Crespo, pupilo de Ancelotti, e o reencontro de mestre e discípulo no futebol brasileiro

Carlo Ancelotti e Hernán Crespo posando juntos, em um evento de futebol, com a camiseta do Milan ao fundo.

Hernán Crespo e Carlo Ancelotti, dois nomes de destaque do futebol internacional, agora compartilham o mesmo cenário: o Brasil. Crespo, que retorna ao comando do São Paulo, é declarado pupilo de Ancelotti, atual técnico da Seleção Brasileira. A relação entre ambos vai muito além da admiração à distância e se consolidou ao longo de anos de convivência e aprendizado direto.

Crespo foi comandado por Ancelotti no Milan, na temporada 2004/2005, e mais tarde, já aposentado dos gramados, buscou o italiano como mentor em seu estágio no Paris Saint-Germain, acompanhando treinos e absorvendo conceitos fundamentais para sua formação como treinador. Em entrevistas recentes, Crespo destacou que Ancelotti foi essencial para que ele entendesse a importância do relacionamento humano no futebol, valorizando não apenas o atleta, mas a pessoa por trás do jogador.

“Ancelotti me ensinou que ao final somos pessoas, como todos. E que todos têm coisas boas e ruins. E importante é relacionar, esse é o caminho. Entendendo a personalidade de cada um. Não vou ser Carlo, Bielsa… Tratarei de fazer o melhor possível, mas seguramente sem imitar ninguém. Porque a imitação tem vida curta. Cada um é como é e como crê que pode ser. Com erros e virtudes, porque do outro lado também tem erros e virtudes. E Carlo é exemplar”, afirmou Crespo.

Além do convívio direto, Crespo aplicou no São Paulo muitos dos fundamentos aprendidos com Ancelotti, como a valorização da base, a adaptação tática ao elenco e a confiança em jovens talentos. Sua passagem anterior pelo clube já havia mostrado reflexos da “escola Ancelotti”, com frases marcantes e uma gestão próxima dos jogadores.

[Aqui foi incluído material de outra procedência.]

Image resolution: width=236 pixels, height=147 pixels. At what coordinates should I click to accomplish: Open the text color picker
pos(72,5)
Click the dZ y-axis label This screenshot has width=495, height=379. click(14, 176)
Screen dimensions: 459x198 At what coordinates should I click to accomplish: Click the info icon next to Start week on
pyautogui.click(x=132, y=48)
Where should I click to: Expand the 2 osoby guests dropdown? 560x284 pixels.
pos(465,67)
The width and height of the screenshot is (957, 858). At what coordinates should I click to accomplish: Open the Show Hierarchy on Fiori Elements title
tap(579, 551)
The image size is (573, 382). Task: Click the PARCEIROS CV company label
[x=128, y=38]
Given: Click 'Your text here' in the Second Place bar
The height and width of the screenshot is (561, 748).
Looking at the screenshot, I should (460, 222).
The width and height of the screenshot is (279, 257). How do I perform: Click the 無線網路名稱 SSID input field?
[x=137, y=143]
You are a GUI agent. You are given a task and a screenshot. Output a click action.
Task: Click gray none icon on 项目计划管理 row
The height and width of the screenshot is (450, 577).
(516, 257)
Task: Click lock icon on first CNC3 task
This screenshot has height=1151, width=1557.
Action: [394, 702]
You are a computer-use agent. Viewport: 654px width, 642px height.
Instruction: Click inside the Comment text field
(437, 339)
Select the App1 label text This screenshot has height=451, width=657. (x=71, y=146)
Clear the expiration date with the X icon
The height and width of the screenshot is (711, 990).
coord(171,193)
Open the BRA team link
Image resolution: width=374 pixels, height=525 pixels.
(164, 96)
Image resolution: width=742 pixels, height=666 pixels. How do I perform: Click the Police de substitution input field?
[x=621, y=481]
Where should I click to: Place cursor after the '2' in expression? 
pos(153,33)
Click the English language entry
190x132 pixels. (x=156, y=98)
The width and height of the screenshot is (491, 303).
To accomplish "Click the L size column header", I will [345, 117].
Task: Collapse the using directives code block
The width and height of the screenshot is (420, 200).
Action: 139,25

A chegada de Ancelotti à Seleção Brasileira marca um novo capítulo na história do futebol nacional, trazendo um dos técnicos mais vitoriosos do mundo para liderar o Brasil até a Copa do Mundo de 2026. O reencontro de mestre e discípulo, agora ambos em solo brasileiro, promete enriquecer ainda mais o cenário tático e humano do futebol do país, com a troca de experiências e filosofias que transcendem fronteiras e consolidam uma linhagem de grandes treinadores.